By the way, shout wipes are a gift from god for people that throw up on themselves.
well, atleast the road to alcoholism is fun.
i think he was starting go for a boob grab when we both realized the middle of a public tennis court wasn't the place
My professor just gave us a margarita recipe.
Why?
Because, and I quote, he "wants to give us the tools to succeed in life."
Our date was amazing and I would like to reward you with a blow job under your desk.
I can pencil you in at 3:30
We were in the hot tub...he ate the pizza pocket directly out of my mouth
Would it be inappropriate to rub one out in the gym shower? I mean, technically, I pay $80 a month to do what I want so could they really say anything?
Shower is fine. Steam room is shady. I've probably done both at one point in my life so I can't be used as a good reference.
how did you know i stayed over last night?
there was a trail of glow sticks and cheetos from the front door all the way to his bedroom
Did you high five my face last night?
Yes. Yes I did.
all night she kept rolling over and mumbling something about wanting an extendable retractable urethra.

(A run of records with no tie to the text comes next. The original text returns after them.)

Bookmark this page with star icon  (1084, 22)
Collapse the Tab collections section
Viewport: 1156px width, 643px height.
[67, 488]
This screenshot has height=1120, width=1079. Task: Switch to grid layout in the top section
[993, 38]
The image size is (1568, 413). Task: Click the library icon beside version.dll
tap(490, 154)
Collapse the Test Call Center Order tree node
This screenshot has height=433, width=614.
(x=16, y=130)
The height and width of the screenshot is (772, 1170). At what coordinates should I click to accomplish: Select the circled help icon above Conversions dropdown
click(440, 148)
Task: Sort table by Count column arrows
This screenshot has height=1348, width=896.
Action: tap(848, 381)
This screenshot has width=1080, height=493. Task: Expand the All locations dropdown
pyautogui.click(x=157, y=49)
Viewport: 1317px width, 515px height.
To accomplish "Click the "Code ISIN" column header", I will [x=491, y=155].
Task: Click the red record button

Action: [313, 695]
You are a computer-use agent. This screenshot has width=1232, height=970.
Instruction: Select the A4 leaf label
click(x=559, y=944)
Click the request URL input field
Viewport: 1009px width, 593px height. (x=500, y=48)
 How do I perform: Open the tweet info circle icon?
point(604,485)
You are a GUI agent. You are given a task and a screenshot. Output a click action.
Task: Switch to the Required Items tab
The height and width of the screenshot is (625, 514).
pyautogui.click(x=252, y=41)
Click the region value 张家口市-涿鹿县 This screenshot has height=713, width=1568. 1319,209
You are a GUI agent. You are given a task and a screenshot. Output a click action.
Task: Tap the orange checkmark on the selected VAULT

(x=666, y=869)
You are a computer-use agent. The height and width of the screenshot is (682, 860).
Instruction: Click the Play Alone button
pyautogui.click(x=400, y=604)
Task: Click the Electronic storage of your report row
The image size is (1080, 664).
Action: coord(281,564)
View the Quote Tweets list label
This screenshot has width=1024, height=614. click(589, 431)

Which president had the biggest dick?
Take your time, I'll wait
I'm somewhere between crying and wanting to orgasm.
For someone who wanted a break I'm getting way to much dick
He howled at the moon then told me that if i were a dog he'd have sex with me...either i look like that girl or i need to stop going on blind dates. Period.
it's my fake id's birthday. i'm wearing a hat, and i have a beard. i'm untouchable. TO THE BARS!